JOB
Reproduce the listing from the line containing "Click the tan diamond southeast of Гришине" through its end, leaving out the pictures.

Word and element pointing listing
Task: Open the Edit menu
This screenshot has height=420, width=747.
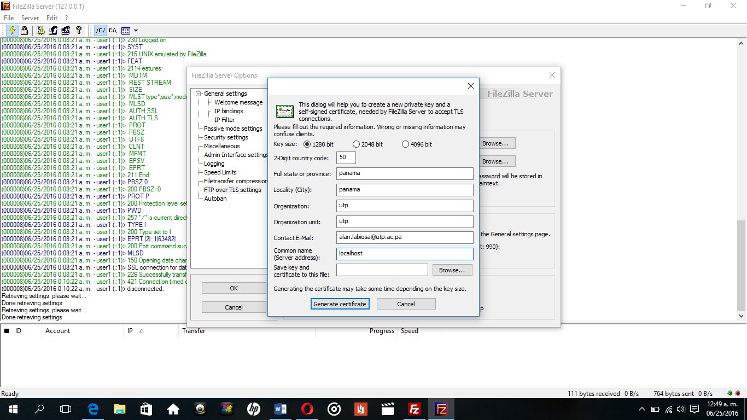Action: pos(51,18)
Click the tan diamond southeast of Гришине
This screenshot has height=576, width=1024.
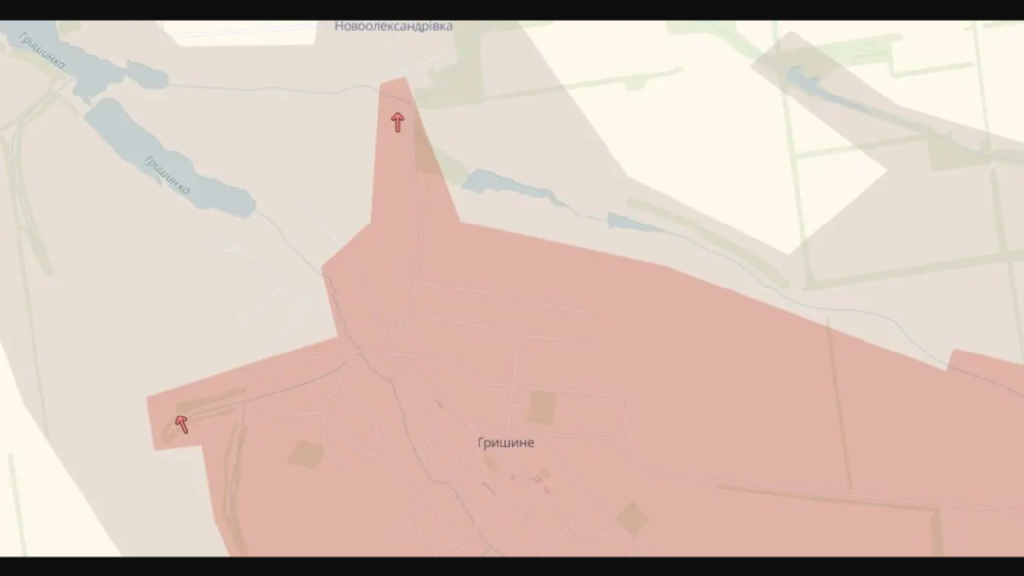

EXPECTED ANSWER
Click the tan diamond southeast of Гришине
This screenshot has height=576, width=1024.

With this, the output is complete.